PASSAGE PROVIDED
=======
All that being said, pricing can be a fairly complex subject with many variables, including perceived value, availability of competitors, time, durability of customers, and market position desires.

I think the first question you need to ask yourself is, "What do I want to be in the market?" Are you a quality and/or service provider? Do you want to be a major player? Do you want to just sell a few excess on a transactional basis? Each of these carries a different strategy.

I realize this post is a bit esoteric, but it does depend upon your objective.


----------



## WBVC (Apr 25, 2013)

Matt903...

The folks that place an order and put their money up front allow you to plan for those nucs.

The folks that order last minute do not. I see no issue with a higher price for nucs that have not been planned for.

I am too new into this to offer nucs...yet. I hope to eventually offer overwintered nucs and sell those at a premium price.

This year, in our area, packages were $207 a piece. If I had solid overwintered nucs to offer I think they would be of greater value than a chucked together, stressed group of bees with an unknown Queen.


----------



## quattro (Oct 2, 2014)

"The folks that place an order and put their money up front allow you to plan for those nucs."
Time

"If I had solid overwintered nucs to offer I think they would be of greater value than a chucked together, stressed group of bees with an unknown Queen. "
Value

What is it that you want to be and what is it you want to sell? They will all affect price. Another thing I have learned in my extremely short time in beekeeping - it is an hyperlocal market in almost all cases.


----------



## TylerStewart (Oct 15, 2014)

Matt903 said:


> I have a hunch that getting a reputation as being a honest person to deal with, will make more money in the long run.


Maybe it's just me, but I don't see it as dishonest when supply and demand justify a price increase.... If you had 400 nucs sitting there, say they were congested and you needed to move them sooner than later, lowering the price would be a perfectly acceptable (in my eyes) way to help move some out. When you get down to 50 or 100, why not take the price up a bit? As a buyer, I don't see that as dishonest, as we kinda do the same thing with the tortoises that we sell (when I have 100 of one type of baby here, it can be congested and I'd like to move them out, but then in the winter when supply is low, we raise the price 10-30% since we have less available, and just as many people still want them in the winter). I can always shop around for a lower price from a similarly 'professional' supplier. As seasonal as bee packages and nucs are, I see no problem at all with a 'pre-order price' and then a price that jumps up month by month (or as supply dictates) into the year.


----------



## AstroBee (Jan 3, 2003)

I see bringing in "honesty" into pricing structure as irrelevant. Either you're honest or you're not. You think the guy selling the BMW is less honest than the guy selling Chevys? The guy selling a Chevy re-badged as a BMW is dishonest. Those who are not honest will not be in business very long. Those who are honest should do their best to make the highest quality product possible and charge what the market will bear based upon their product. Your prices should be set by local supply and demand, and the quality of the product you sell. Feeling and emotions have little role in the sale of commodities. Sure you can price yourself out of the market, but at least recently, if you've got a quality product you'll quickly be able to find that equilibrium price point between supply and demand. Yes, pre-orders should get a discount, because there are opportunity costs involved for the buyer and he/she should be compensated. However, set a pricing structure and stick to it for the season. That doesn't mean the price of a nuc in March should be exactly that in June, simply stick to a pricing structure, so that your customer understands what to expect.
=======
CHALLENGE
Decide whether each of the following statements agrees with the beekeeping pricing thread, answering yes or no and quoting the exact words from the thread that settle it. 1. WBVC reports that packages in that area cost $207 apiece that year. 2. TylerStewart says the tortoises are sold at a lower price in winter. 3. AstroBee says prices should be set by local supply and demand and by the quality of the product.
=======
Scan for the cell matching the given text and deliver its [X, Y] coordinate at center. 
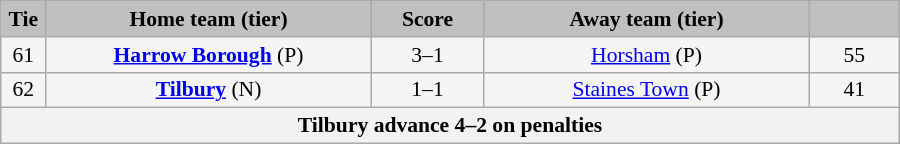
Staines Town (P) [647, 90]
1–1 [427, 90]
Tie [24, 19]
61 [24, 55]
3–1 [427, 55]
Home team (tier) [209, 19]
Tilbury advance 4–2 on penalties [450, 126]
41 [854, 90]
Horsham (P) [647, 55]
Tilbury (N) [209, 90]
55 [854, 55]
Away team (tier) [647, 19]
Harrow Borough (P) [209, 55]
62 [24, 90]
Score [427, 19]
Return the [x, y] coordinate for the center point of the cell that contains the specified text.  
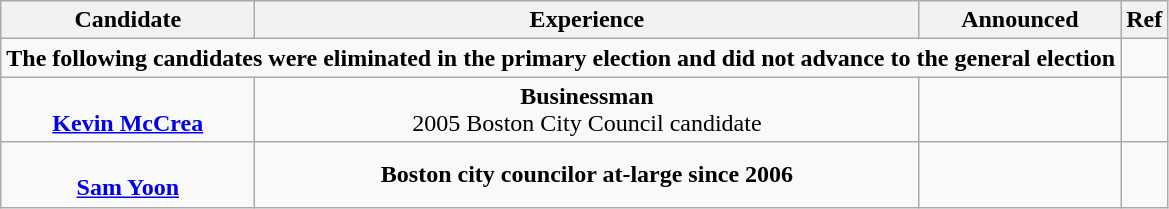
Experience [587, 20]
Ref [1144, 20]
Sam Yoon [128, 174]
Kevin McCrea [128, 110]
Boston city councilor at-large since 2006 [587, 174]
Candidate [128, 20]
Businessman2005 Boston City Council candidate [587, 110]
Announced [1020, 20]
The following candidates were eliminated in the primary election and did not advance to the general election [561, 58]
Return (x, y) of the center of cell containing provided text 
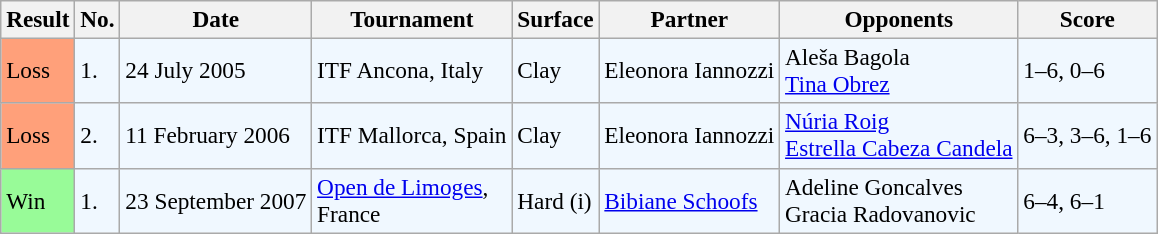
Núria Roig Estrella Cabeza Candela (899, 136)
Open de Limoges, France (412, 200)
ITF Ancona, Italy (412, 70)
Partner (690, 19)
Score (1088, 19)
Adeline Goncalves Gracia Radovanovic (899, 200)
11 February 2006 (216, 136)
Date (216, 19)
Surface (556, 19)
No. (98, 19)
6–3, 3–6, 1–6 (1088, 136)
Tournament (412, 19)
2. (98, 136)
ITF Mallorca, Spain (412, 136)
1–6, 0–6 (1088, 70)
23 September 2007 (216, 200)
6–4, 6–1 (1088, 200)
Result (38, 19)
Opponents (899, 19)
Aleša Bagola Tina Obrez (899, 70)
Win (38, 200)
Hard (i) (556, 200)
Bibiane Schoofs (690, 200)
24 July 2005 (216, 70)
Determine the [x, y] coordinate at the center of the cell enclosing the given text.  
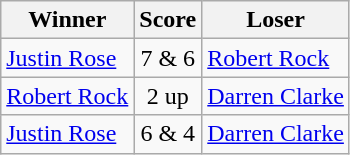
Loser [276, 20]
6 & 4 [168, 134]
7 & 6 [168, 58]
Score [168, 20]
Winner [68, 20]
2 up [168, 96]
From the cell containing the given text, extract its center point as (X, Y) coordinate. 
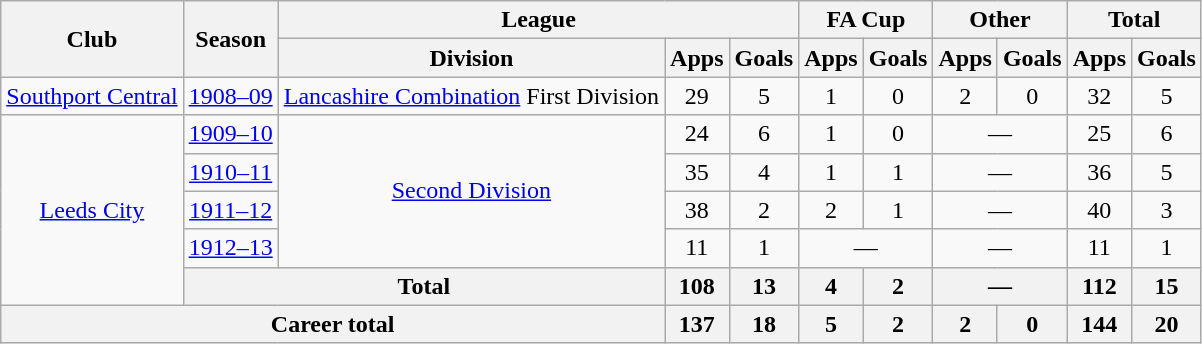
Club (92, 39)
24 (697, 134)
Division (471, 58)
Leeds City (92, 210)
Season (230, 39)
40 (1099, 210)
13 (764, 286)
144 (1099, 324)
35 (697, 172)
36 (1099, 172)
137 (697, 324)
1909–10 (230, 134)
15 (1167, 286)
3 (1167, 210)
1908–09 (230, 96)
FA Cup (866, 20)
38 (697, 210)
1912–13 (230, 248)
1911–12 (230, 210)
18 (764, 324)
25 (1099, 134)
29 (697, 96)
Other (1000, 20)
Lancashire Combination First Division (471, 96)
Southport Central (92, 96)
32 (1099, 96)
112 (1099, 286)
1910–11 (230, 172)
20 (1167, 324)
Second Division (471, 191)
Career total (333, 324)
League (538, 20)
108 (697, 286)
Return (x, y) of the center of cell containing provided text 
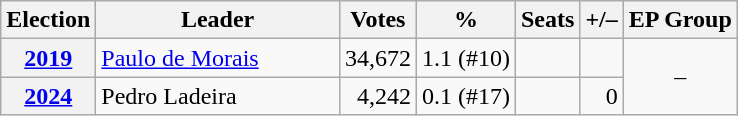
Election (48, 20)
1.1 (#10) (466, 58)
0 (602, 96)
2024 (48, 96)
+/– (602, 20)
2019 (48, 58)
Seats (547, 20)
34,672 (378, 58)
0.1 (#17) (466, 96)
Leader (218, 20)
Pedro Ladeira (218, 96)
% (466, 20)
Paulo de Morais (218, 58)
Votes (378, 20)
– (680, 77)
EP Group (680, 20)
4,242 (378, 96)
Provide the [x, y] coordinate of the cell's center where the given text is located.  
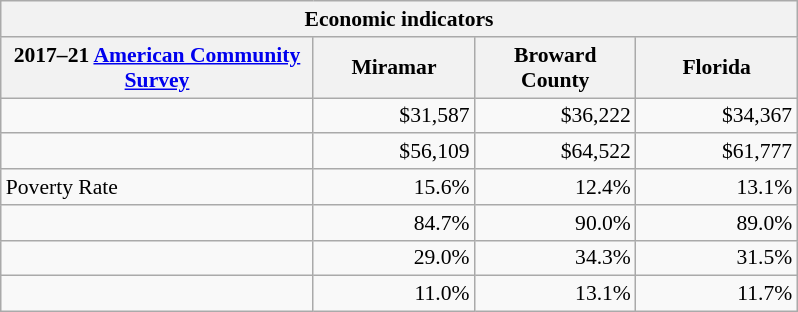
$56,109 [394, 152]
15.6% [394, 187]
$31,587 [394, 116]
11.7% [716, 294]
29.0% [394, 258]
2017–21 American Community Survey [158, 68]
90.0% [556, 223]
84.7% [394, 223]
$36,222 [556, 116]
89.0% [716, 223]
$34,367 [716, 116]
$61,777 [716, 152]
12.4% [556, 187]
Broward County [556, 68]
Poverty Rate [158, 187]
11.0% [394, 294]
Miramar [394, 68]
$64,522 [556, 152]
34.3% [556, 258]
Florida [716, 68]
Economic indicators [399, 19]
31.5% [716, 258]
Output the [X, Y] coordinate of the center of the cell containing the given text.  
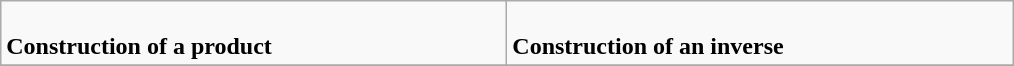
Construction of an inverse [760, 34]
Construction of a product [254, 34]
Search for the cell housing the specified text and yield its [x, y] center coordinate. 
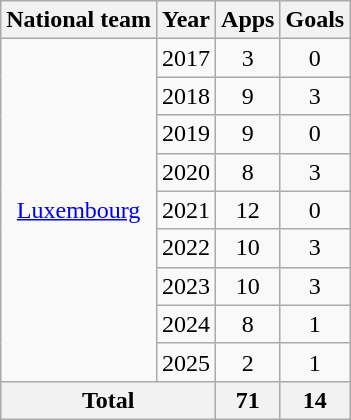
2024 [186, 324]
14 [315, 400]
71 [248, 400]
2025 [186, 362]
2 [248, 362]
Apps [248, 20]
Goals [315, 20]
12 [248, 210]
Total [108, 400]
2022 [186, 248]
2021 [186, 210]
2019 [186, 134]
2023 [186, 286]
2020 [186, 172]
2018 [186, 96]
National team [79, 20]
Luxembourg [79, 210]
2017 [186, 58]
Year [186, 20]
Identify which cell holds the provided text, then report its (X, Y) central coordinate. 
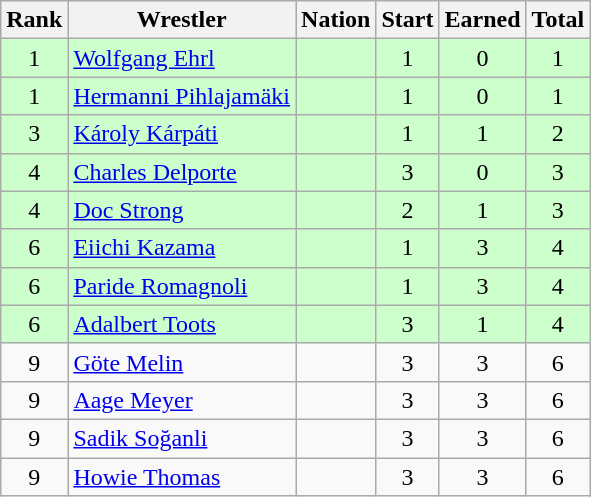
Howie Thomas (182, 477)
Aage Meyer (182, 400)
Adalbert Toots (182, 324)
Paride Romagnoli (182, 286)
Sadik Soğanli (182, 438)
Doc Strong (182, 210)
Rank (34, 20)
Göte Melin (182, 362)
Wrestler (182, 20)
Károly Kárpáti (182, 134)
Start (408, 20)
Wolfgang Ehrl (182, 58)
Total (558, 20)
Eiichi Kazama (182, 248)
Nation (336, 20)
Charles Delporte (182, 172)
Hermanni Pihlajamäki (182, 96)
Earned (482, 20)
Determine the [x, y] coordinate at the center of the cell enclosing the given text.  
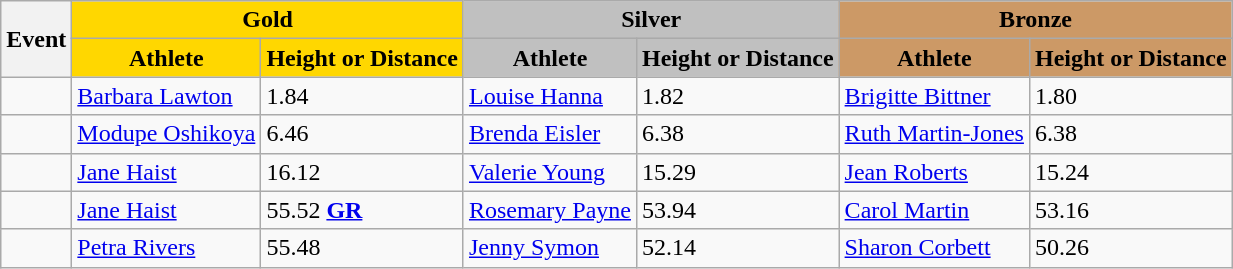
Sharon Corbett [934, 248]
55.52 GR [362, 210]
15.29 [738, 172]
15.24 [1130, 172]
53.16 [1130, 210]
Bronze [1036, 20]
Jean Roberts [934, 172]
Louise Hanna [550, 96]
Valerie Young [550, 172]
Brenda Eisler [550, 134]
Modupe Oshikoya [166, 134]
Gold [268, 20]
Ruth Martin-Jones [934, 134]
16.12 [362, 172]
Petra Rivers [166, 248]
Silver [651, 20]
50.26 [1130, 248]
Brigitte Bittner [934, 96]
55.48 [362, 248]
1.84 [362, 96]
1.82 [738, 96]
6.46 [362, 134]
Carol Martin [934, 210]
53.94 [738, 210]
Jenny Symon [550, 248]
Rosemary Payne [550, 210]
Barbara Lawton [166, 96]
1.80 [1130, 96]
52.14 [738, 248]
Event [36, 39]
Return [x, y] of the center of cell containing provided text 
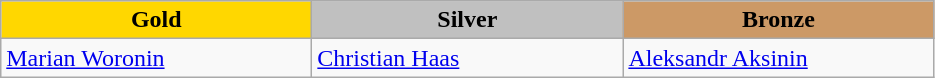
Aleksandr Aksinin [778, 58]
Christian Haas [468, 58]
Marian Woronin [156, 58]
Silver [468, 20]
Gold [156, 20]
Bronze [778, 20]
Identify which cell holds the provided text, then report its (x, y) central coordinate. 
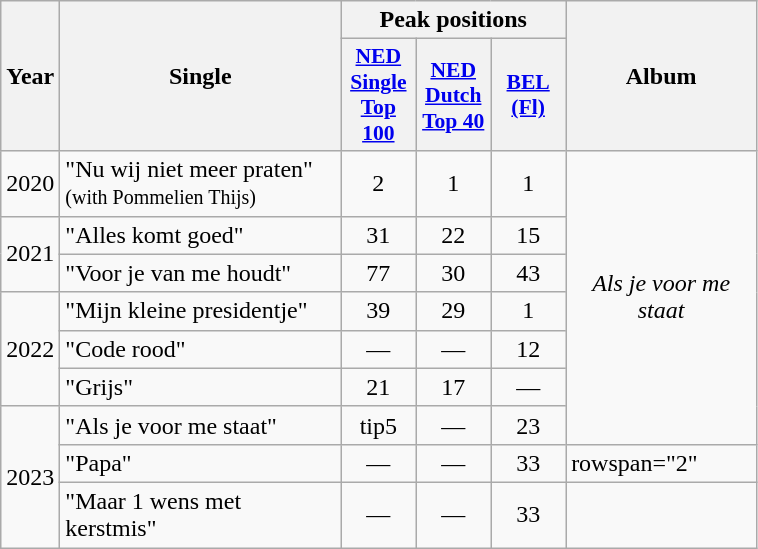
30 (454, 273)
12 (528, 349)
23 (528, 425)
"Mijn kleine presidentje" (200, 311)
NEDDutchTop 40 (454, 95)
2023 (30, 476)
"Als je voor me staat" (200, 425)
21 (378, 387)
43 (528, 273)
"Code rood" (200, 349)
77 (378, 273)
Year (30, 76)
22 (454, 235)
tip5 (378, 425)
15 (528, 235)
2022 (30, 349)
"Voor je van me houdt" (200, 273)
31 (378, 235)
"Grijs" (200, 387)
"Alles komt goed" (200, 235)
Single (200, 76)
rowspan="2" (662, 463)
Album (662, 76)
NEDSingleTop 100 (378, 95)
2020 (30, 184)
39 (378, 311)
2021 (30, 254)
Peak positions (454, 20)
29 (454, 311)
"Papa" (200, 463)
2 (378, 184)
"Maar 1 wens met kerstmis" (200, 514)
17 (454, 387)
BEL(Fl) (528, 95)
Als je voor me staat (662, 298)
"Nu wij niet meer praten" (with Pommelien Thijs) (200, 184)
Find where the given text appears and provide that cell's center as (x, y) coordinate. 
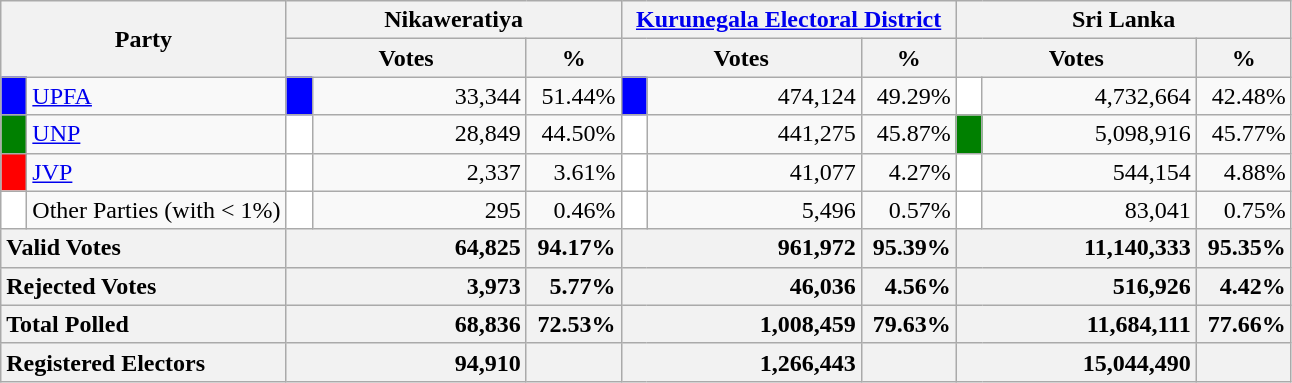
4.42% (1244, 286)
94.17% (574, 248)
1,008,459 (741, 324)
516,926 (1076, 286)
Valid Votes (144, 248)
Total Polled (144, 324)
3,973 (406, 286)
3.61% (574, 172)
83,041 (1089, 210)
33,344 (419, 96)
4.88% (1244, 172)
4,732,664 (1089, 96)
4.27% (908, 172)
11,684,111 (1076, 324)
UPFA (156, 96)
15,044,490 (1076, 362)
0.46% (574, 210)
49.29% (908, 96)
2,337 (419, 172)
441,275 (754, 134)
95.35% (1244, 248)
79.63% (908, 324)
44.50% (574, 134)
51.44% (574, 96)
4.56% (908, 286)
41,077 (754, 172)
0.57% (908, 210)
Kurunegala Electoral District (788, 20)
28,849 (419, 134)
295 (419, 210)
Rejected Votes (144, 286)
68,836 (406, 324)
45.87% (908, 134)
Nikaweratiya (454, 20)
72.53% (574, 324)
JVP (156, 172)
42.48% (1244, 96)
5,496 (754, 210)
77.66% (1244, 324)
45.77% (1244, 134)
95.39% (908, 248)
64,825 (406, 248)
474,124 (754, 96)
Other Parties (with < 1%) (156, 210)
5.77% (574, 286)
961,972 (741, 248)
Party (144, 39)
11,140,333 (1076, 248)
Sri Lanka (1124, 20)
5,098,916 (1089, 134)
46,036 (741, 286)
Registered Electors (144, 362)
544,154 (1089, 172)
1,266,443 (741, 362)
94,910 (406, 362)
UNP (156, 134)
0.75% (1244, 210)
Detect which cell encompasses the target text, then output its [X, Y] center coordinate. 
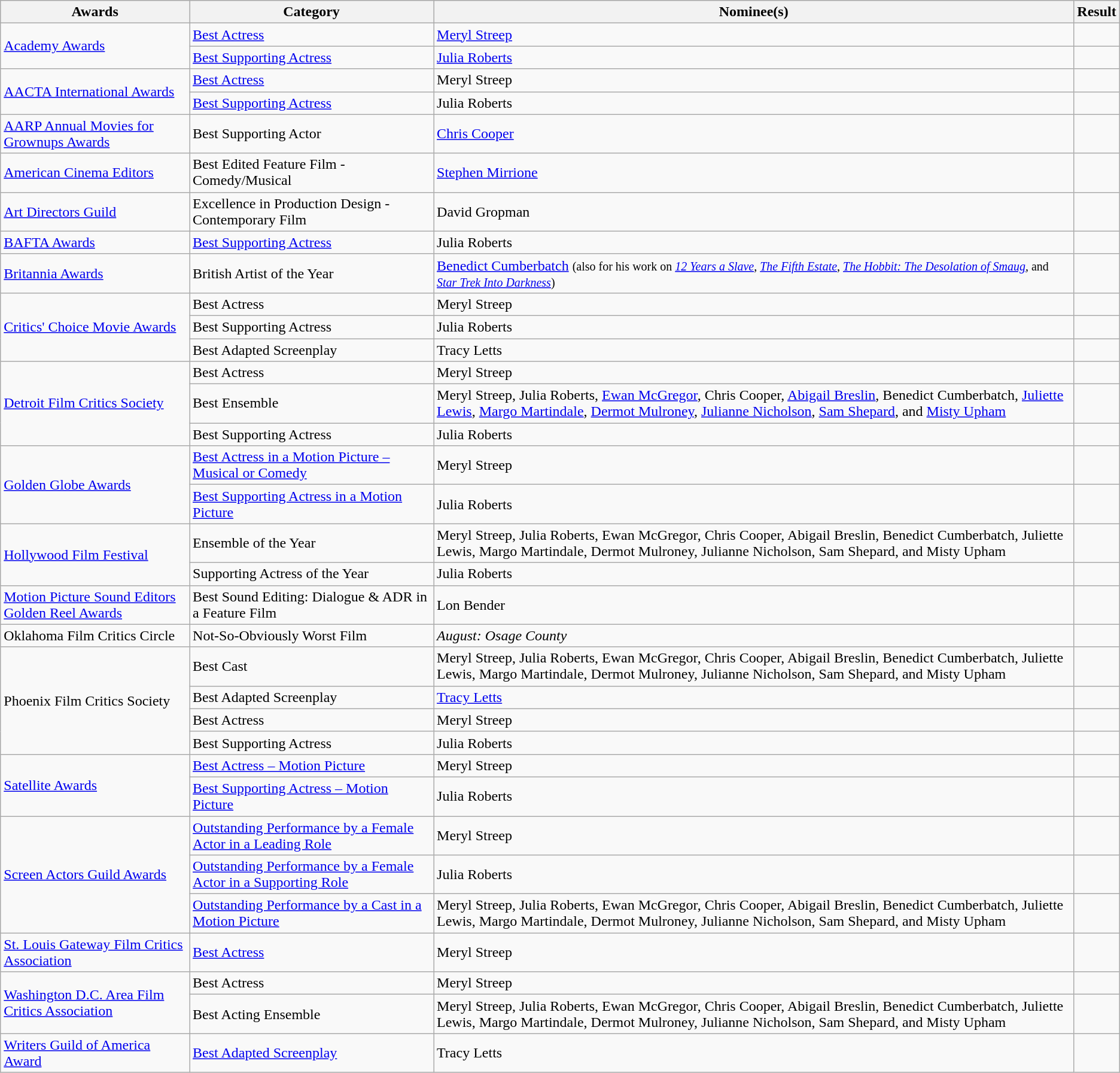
=======
SOLUTION
1. Yes: "This year, in our area, packages were $207 a piece."
2. No: "in the winter when supply is low, we raise the price 10-30%"
3. Yes: "Your prices should be set by local supply and demand, and the quality of the product you sell."